Face à la gravité croissante de la pollution lumineuse nocturne, le Réseau international des lucioles (FIN) a lancé une initiative appelant à des mesures telles que la réduction de l'éclairage nocturne inutile et la modification des équipements d'éclairage afin de minimiser l'impact négatif de la lumière artificielle nocturne (LAN) sur les lucioles.
Bien que les lucioles soient rarement présentes en ville et donc peu affectées par la pollution lumineuse urbaine, l'effet combiné de diverses sources lumineuses intenses crée un phénomène appelé « lumière du ciel » (une forme de pollution lumineuse artificielle). Cette lumière du ciel a un impact considérable, illuminant même les zones périurbaines et affectant les lucioles environnantes.
De simples modifications apportées aux installations d'éclairage peuvent réduire l'impact de la pollution lumineuse. Par exemple, l'ajout d'un couvercle aux sources lumineuses omnidirectionnelles ou l'abaissement approprié de leur position peuvent minimiser la dispersion de la lumière vers le haut sans perturber la vie des riverains.

▲ Méthodes simples et efficaces pour l'amélioration de l'éclairage urbain
Pour les personnes vivant en banlieue ou en zone rurale, où l'environnement peut être propice aux lucioles, il est possible de remplacer les sources de lumière quotidiennes par des éclairages à déclenchement sonore ou à minuterie. Cela permet de réduire considérablement l'impact direct de la lumière sur les lucioles. Une solution plus pratique consiste à remplacer les sources lumineuses traditionnelles, comme les lampes à sodium et à mercure, par des lampes LED à énergie nouvelle, ces dernières étant plus économes en énergie et plus durables.
Outre leurs avantages économiques, tels qu'une faible consommation d'énergie et une longue durée de vie, les lampes LED présentent également des avantages écologiques supérieurs : les longueurs d'onde émises par les lampes à sodium et à mercure traditionnelles attirent de nombreux insectes nocturnes, notamment les papillons de nuit.

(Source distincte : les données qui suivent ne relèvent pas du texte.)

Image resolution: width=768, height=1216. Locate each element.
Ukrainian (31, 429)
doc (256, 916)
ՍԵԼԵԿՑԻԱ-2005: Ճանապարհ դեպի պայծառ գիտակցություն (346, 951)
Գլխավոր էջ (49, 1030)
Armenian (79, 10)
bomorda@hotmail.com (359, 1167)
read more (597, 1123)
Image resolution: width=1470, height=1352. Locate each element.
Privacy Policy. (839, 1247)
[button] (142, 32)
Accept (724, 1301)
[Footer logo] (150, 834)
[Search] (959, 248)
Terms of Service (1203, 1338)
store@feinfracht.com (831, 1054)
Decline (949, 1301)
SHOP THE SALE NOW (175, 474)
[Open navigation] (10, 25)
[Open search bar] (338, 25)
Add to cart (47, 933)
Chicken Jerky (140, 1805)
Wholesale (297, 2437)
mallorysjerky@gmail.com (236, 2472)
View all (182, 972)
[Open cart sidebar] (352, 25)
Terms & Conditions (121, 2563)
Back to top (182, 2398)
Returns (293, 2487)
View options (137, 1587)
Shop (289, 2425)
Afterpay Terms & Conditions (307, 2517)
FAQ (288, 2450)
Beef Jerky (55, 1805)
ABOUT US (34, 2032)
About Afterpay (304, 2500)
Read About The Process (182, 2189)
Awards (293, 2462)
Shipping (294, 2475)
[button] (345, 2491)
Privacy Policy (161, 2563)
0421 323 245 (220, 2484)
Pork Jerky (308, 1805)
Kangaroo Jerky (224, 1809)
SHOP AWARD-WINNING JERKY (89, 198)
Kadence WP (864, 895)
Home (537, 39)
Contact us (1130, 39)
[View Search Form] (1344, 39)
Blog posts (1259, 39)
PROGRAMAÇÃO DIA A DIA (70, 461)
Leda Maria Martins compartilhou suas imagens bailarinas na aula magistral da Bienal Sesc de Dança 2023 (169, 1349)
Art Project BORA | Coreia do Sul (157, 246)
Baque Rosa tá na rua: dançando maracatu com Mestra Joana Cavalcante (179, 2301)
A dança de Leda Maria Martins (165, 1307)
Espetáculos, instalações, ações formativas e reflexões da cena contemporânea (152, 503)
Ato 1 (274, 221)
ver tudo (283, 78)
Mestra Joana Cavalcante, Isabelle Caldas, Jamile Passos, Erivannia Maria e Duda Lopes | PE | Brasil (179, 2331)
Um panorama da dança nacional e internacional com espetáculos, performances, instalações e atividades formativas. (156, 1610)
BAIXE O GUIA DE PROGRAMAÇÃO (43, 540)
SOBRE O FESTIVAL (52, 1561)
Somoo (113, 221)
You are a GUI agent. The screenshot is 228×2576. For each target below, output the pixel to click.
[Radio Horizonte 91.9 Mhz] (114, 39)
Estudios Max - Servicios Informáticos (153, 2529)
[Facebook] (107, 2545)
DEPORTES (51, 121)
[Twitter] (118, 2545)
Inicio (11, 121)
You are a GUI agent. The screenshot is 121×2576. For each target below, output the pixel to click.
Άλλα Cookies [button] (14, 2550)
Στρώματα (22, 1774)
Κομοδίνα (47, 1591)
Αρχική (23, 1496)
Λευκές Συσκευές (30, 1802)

À l'inverse, les lampes LED ont un impact global moindre sur ces insectes et attirent nettement moins d'insectes.

▲ Moins de papillons de nuit attirés par les lumières LED
Les humains sont également victimes de la pollution lumineuse
Les effets de la pollution lumineuse sur les organismes vivants sont vastes et complexes. Outre les lucioles, d'autres animaux (comme les papillons de nuit, les chauves-souris, les oiseaux et les amphibiens) et même les plantes sont affectés négativement par un éclairage nocturne excessif. Bien entendu, l'être humain n'est pas épargné ; une exposition prolongée à la pollution lumineuse peut perturber diverses fonctions physiologiques et psychologiques, notamment le sommeil, l'humeur et le système endocrinien.
Qu’il s’agisse des humains, des animaux ou des plantes, nous, en tant que membres de la nature, ne nous sommes pas pleinement adaptés à cette ère où les nuits sont aussi lumineuses que le jour. Dans un monde de plus en plus technologiquement avancé, comment permettre aux animaux et aux plantes qui se sont adaptés à la vie dans l’obscurité depuis des millions d’années de continuer à prospérer est une question que nous, en tant que membres de la nature, devons nous poser.

▲ La nature, qui s'anime également la nuit, voit son rythme perturbé par un éclairage excessif.